We were friends for life. Or so we thought.
But, like friends for life eventually do, when we reached the eighteen–nineteen mark, we left Birmingham one by one and went our separate ways. Ginny went to Brighton to do an art course, because she wanted to be an artist; Elliot moved to London to live with his sister, because he wanted to get into advertising; Pete went to university in Loughborough to do sports science, because he didn’t know what else to do; Katrina went to university in Leeds to read media studies, because she wanted to be the next editor of Vogue; and Bev got a job in Miss Selfridge, because she wanted to get enough money together to go travelling for a few years. Quite soon the only time we all met up was on Christmas Eve, at the Kings Arms in Moseley, the pub that acted as the unofficial clubhouse for ex-King’s Heath Comprehensive pupils. However, as we graduated our way through to our mid-twenties, even Christmas in the Kings Arms fell by the wayside and before we knew it we’d all moved on so far with our lives that we literally didn’t know each other any more. All except Gershwin, that is. He didn’t move anywhere.

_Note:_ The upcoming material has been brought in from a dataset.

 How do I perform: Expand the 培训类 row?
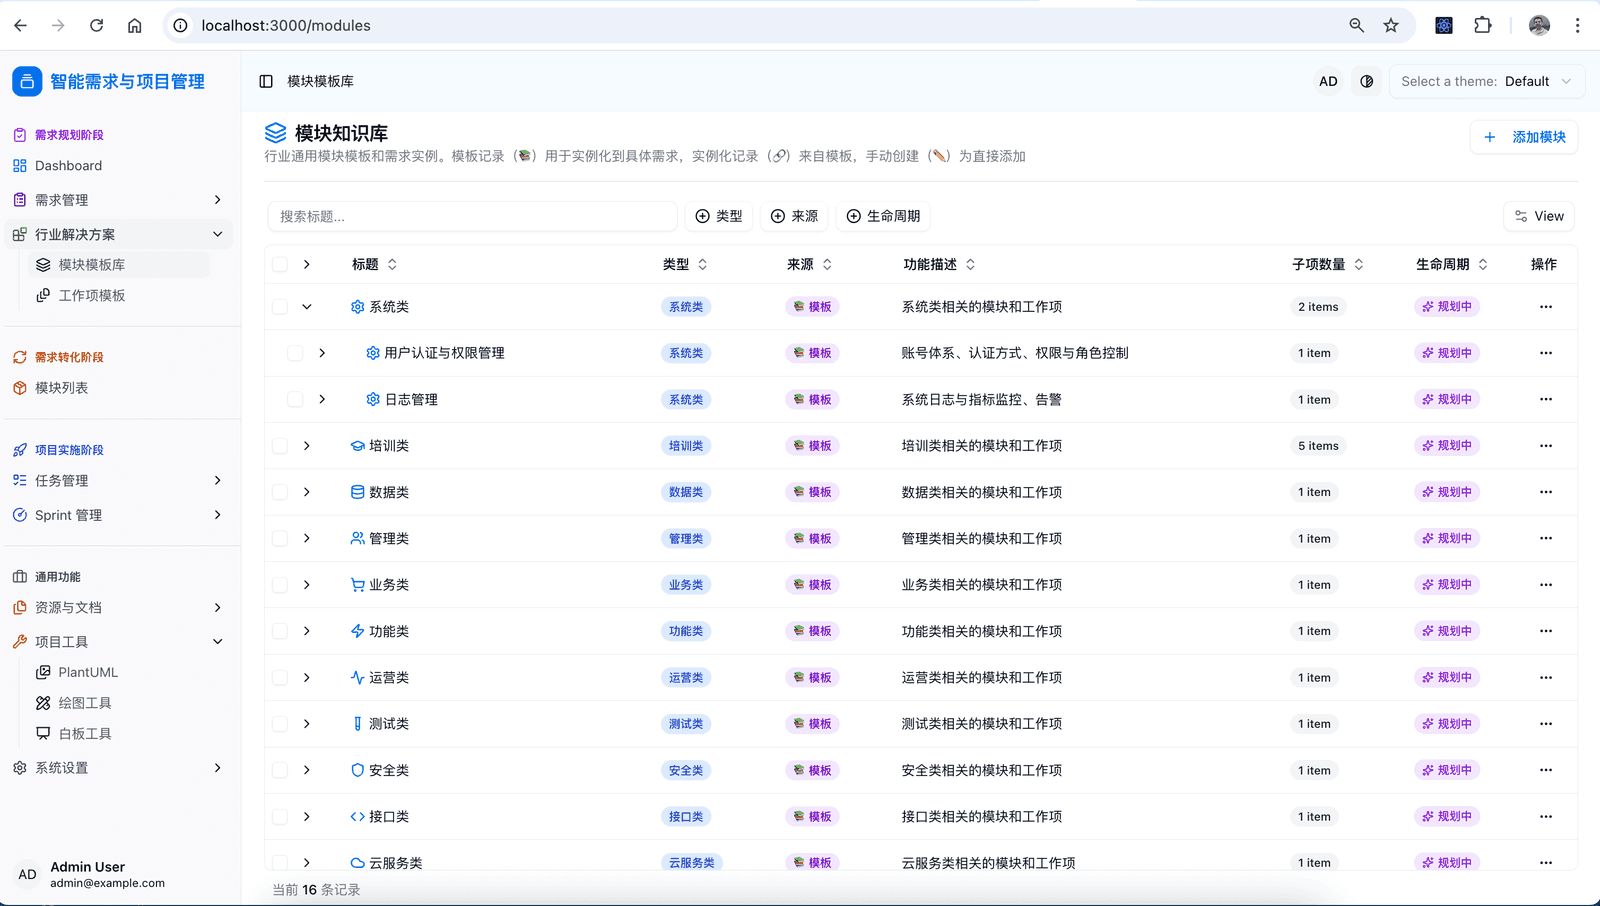tap(307, 445)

I’d known Gershwin – named after the great composer because his mum liked ‘Rhapsody in Blue’ – since my first day at secondary school, some eighteen years ago, and in all that time we’d never lost contact. When the majority of us went to university, Gershwin decided he’d had enough of education and got a job wo
rking for a local hospital trust. At the time we all thought he was making a huge mistake and told him so. After all, we thought, he’s missing out on being a mad student, getting up to all sorts of mad-student antics, and having mad-student fun. That was one way of looking at it. The other way was this: by the time we’d left university, Gershwin was a high-flying junior manager responsible for a budget of hundreds of thousands of pounds, while my highest-flying achievements included assistant deputy editorship of the university magazine’s arts page and an ability to watch the same episode of Neighbours twice a day and still find it fascinating. Because of this, Gershwin was the first of all of us to tick off all the big ones on the I’m-a-fully-formed-adult checklist. He was the first to have real money, spend real money and own a car that wasn’t held together by Sellotape and goodwill. He was the first to get a mortgage, break the elusive two-and-a-half-year barrier in a relationship – with Zoë, the love of his life whom he met in a nightclub – and, at twenty-four, was the first to get married.

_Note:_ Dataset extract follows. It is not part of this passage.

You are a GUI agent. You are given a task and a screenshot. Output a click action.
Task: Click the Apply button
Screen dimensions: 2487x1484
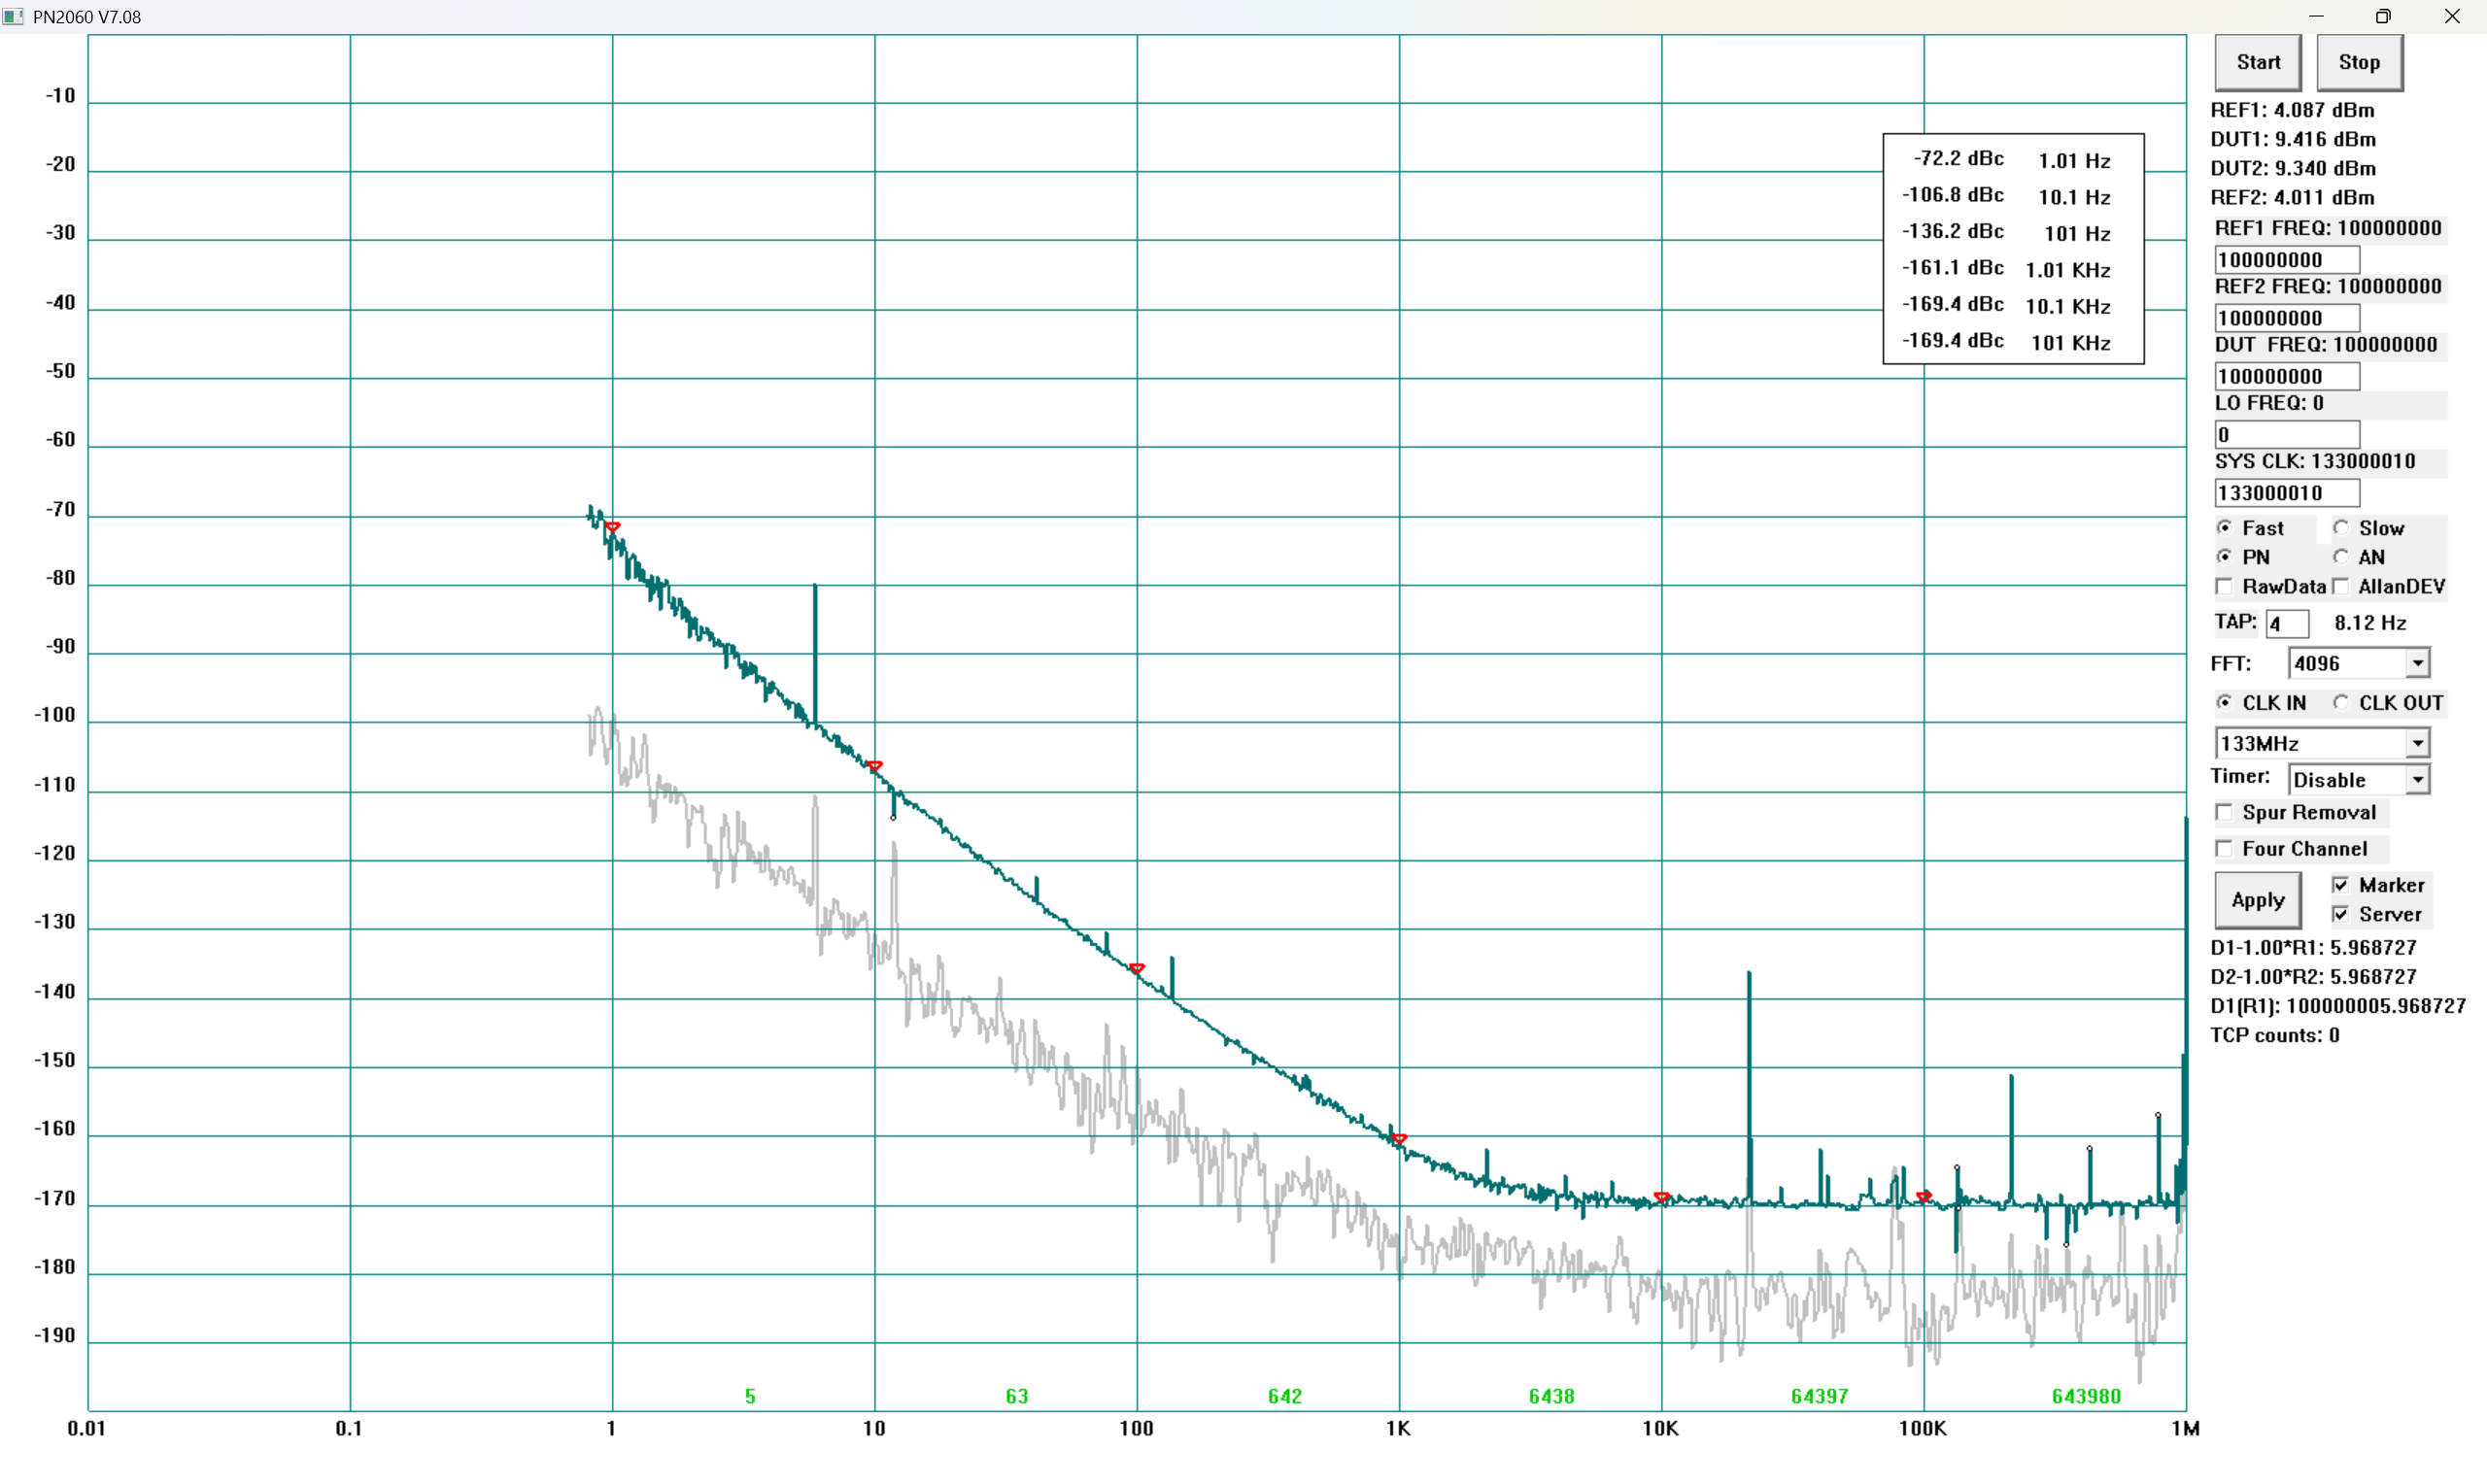(x=2257, y=900)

The wedding – at which I was best man – was an event I’ll never forget. Not least because it was the last time all seven of us dragged ourselves from the various corners of the world to which we’d been flung and got together to party. While at the back of my mind there was the small worry that Gershwin was too young to be getting hitched, I also felt immense pride about it because this was my best mate getting married. When everyone I knew (myself included) was doing everything in their power to hang on to the vestiges of their former student lifestyles it felt like Gershwin, venturing into the world of marriages, mortgages, careers and – a year later – kids, was a pioneer – boldly going where none of my peer group had gone before. Even with this turning-thirty thing he was going to get there before me although our birthdays were only separated by a few weeks.